If you are starting in street photography, among the long list of dead and current photographers to aspire to, Henri’s name will likely appear quite quickly, and he is generally considered one of the best, if not the best documentary/street photographer of this century.
Henri’s work appeared during the ‘second wave’ of photography, around the 1930s when cameras became far more affordable and accessible. Henri’s work is beloved because of its unique assessment of the characters and locations he captures and how he captures them.
His work is inspired by compositional techniques taught to him by Andre L’hôte. Techniques intended for painting but which didn’t go to waste in his photography endeavours. Above all else, Henri was one of the 5 founders of Mangum Photography – the absolute pinnacle of success for those of us who dare to dream it.
It’s interesting that we still follow a man who toward the end of his life actually renounced his passion and interest for photography and returned to painting on canvas, but I guess the man we all passionately follow is the one who took the photos rather than the character who later had a change in heart.
“To take a photograph is to align the head, the eye and the heart. It’s a way of life” – Henri Cartier-Bresson
This is what is unique about photography, it preserves the moment a photographer selected to take, not the character that manifests as a photographer in that moment; instead, we follow the character beyond the moment and assume the two states of being are one and the same.
Irrespective of his change of heart, much of his photo works inspires me to take more purposeful and narrative-driven photos while always focusing on my interest in geometry. I hope to master the lens as he has done so charismatically throughout his years.
What draws my attention and interest to Henri’s work personally is the finer details in his work. The difference between a good photo and a great photo in Henri’s case is the difference between intent and timing. Without the elements (like all great photos) presented in the image as they are, his photographs wouldn’t be all that inspiring. The thing to note in Henri’s case when it comes to his work is, he is less inclined to care about the technical functions of his camera, and more interested in the feeling of the moment, as he describes in the opening paragraphs in his book “The Minds Eye.”
One photograph that comes to mind which evokes this is the photo of the kids in front of the wall with windows he took in Spain. The positioning and curiosity of the children are present in the image, but not critical to its overall success.
It is the wall in this image that sets the tone for me. The wall is abstract in its own right with strangely placed windows, but the presence of the children and people, partnered with the road and slither of the sky in the top left-hand corner place it back into reality rather than as an arbitrary abstract piece of information.
He takes elements of two realms and melds them into a single object which evokes emotion but also interest in its making. This is what draws me to all of his work. He can bring together an abstract vision into the real but allows both their own space to exist.
Photography has not changed since its origin, except in its technical aspects, which for me are not a major concern. Photography appears to be an easy activity; in fact it is a varied and ambiguous process in which the only common denominator among it’s practitioners is their instrument.‘The Minds Eye – Henri Cartier-Bresson’

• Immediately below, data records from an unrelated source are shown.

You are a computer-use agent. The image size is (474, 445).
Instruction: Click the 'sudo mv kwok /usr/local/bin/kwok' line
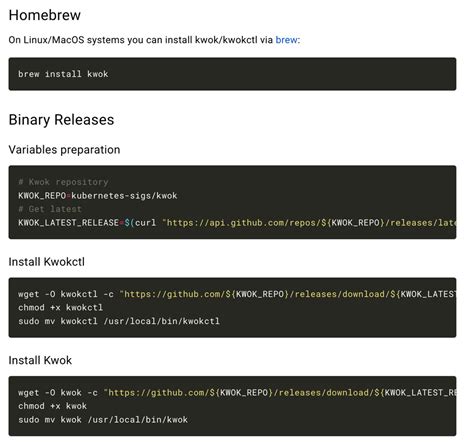click(103, 420)

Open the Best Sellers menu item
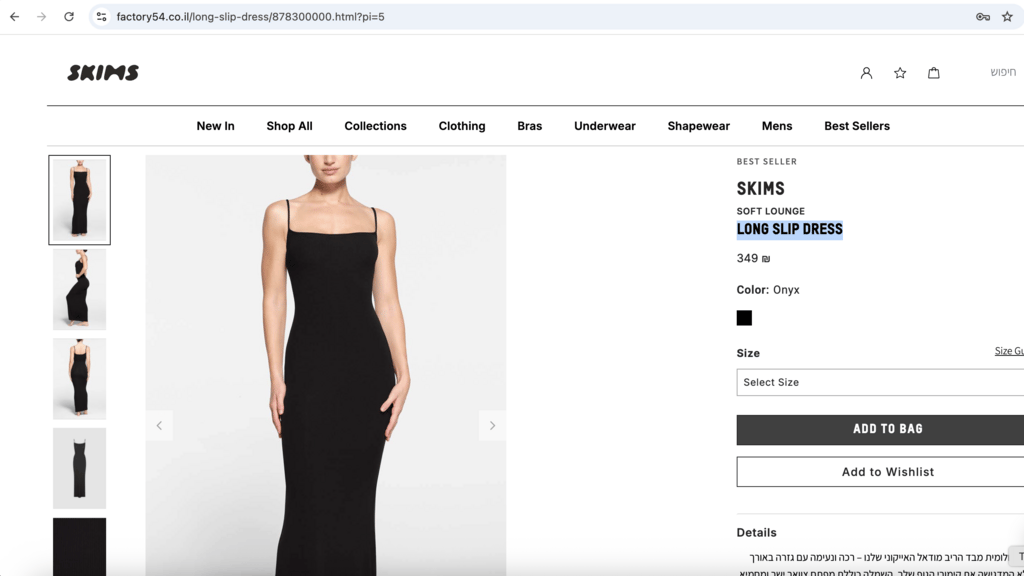coord(856,126)
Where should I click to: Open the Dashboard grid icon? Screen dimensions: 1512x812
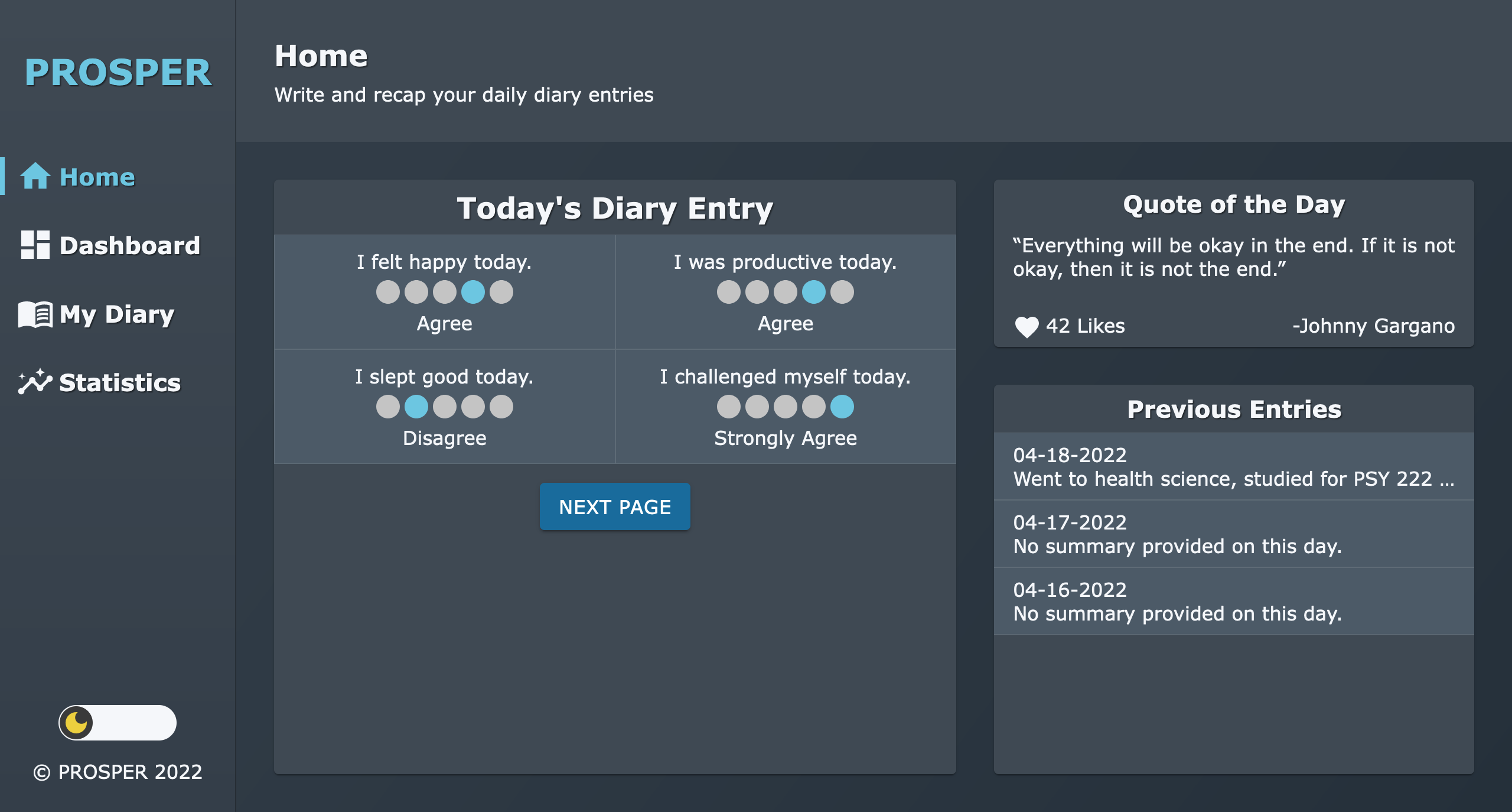click(35, 245)
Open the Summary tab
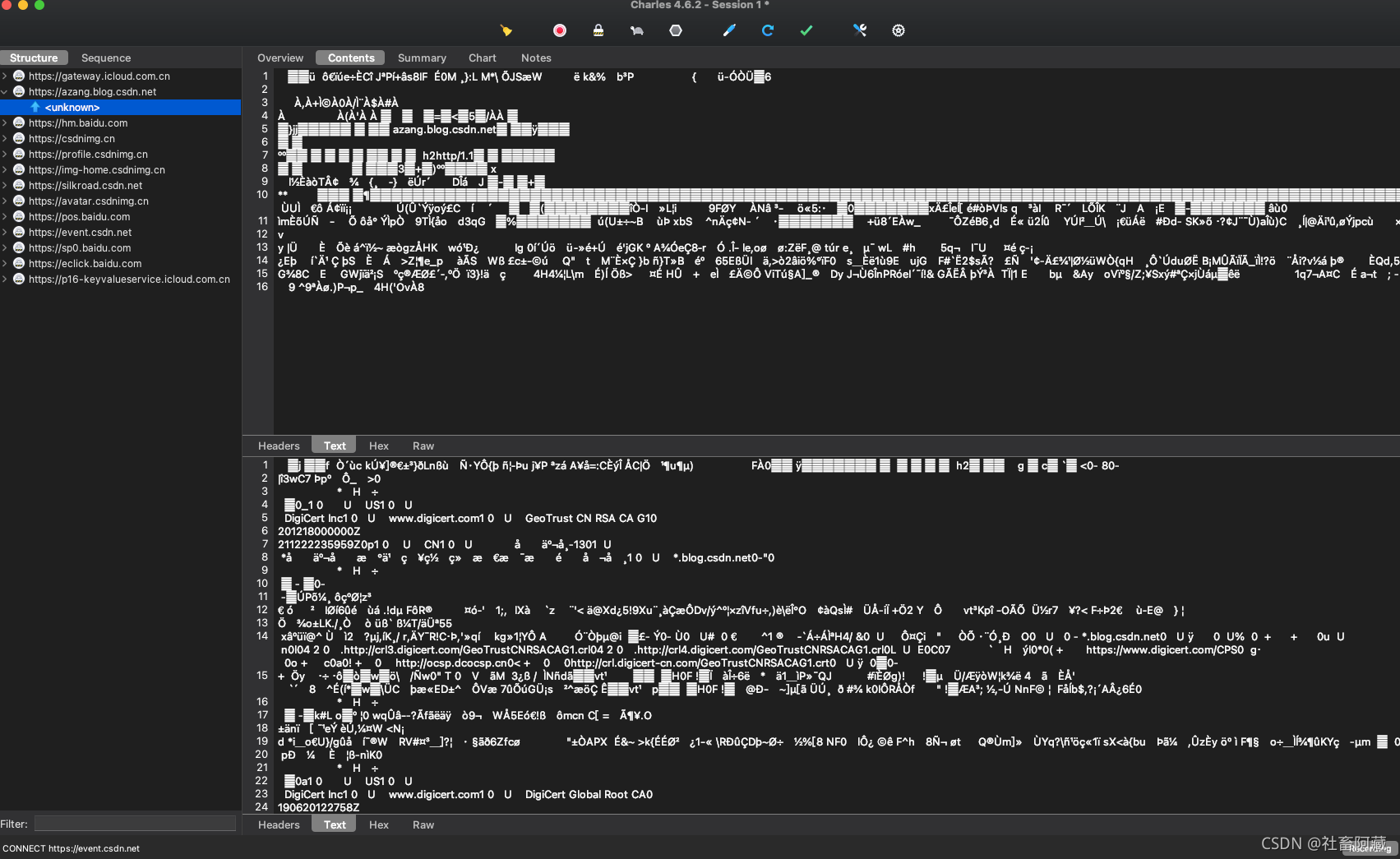 422,58
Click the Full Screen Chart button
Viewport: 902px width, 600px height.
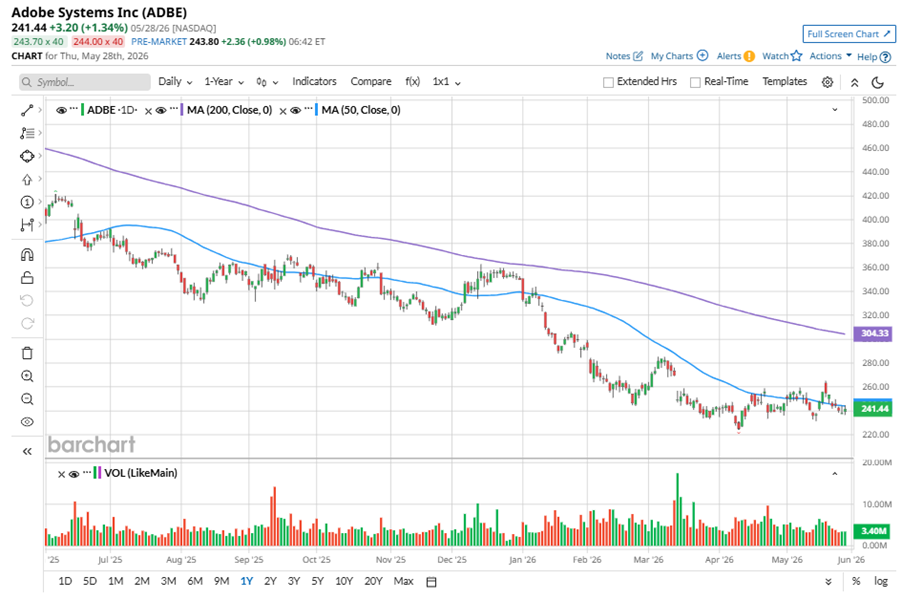[x=849, y=34]
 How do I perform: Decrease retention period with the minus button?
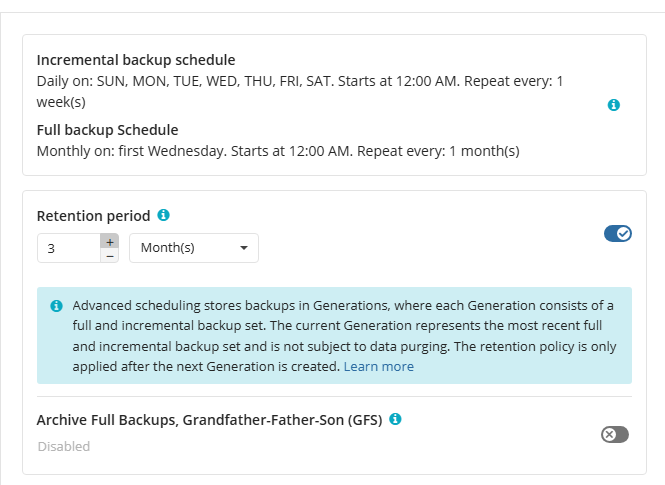(x=109, y=255)
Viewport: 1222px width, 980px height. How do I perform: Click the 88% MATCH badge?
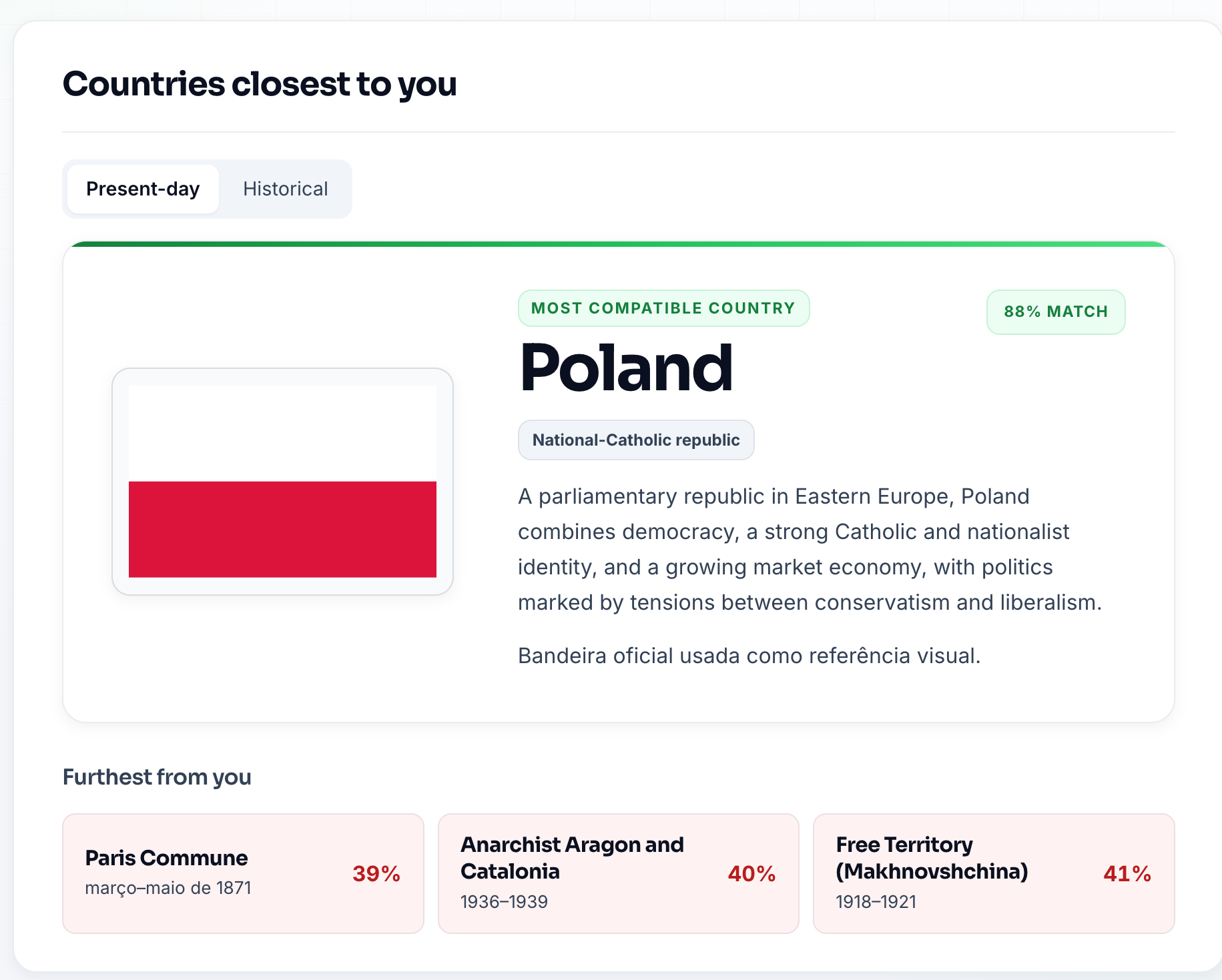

His approach to photography, married with his own developed understanding of Photography is why I endlessly adore his photos.
In the opening chapters of his books, he continues to introduce the sociological and psychological judgements he believes needs to be made to be a valuable photographer, and that to him the camera at best is a sketchbook. These ideas opened an expressway of interest in diving into the philosophy of photography, and is partly the inspiration to this and many of my other essays.
The remainder of the book offers a lot more insight into his philosophy and thoughts on photography which I won’t spoil for you. I highly recommend the book if what I’ve written above has piqued your interest.
The Henri Cartier–Bresson Foundation in Paris
Many of us would have seen Henri’s work in one form or another. The ICP, Magnum, and several other popular online art galleries house some of his most famous works which you can view, but few may be aware of the Henri Cartier-Bresson Foundation. A gallery in the 3rd District of Paris which houses a collection of his works too.
I’ll be in Paris later this year and am extremely excited to head to the foundation and check out the gallery, while I’m there, it looks as though there will be a Wright Morris exhibition on too, which should be interesting.
I’m hoping to pick up a book or a photograph by Henri to go alongside my growing collection of his works. Don’t be surprised if there is a follow up post once I’ve been too!
On reading his photography
One thing I’d like to note as a sign off to this post. There is no right or wrong way to ‘read’ a photo. Just like there is no right or wrong way to ‘read’ a painting. I believe that there is an awful illusion being cast by the photographic industry, which suggests to many that to ‘read’ a photograph, one must be formally trained by an artistic body. I do not believe this to be the case as the nature of Photography is one which exists in half-spaces between truth and the metaphysical.
The properties of Photography challenge the nature of time, and with it present a notional form of abstraction in its objective existence. To read one photo as only offering one thing over another does a total disservice to the billions of imaginations captured by imagery every day. My reading of his work will be different from yours, and I wholeheartedly encourage you to share your view with me!
With the mention of France above, I thought I would take a moment to note that I will be in Spain, France and Hong Kong very soon, so be ready for a bombardment of photo essays in September!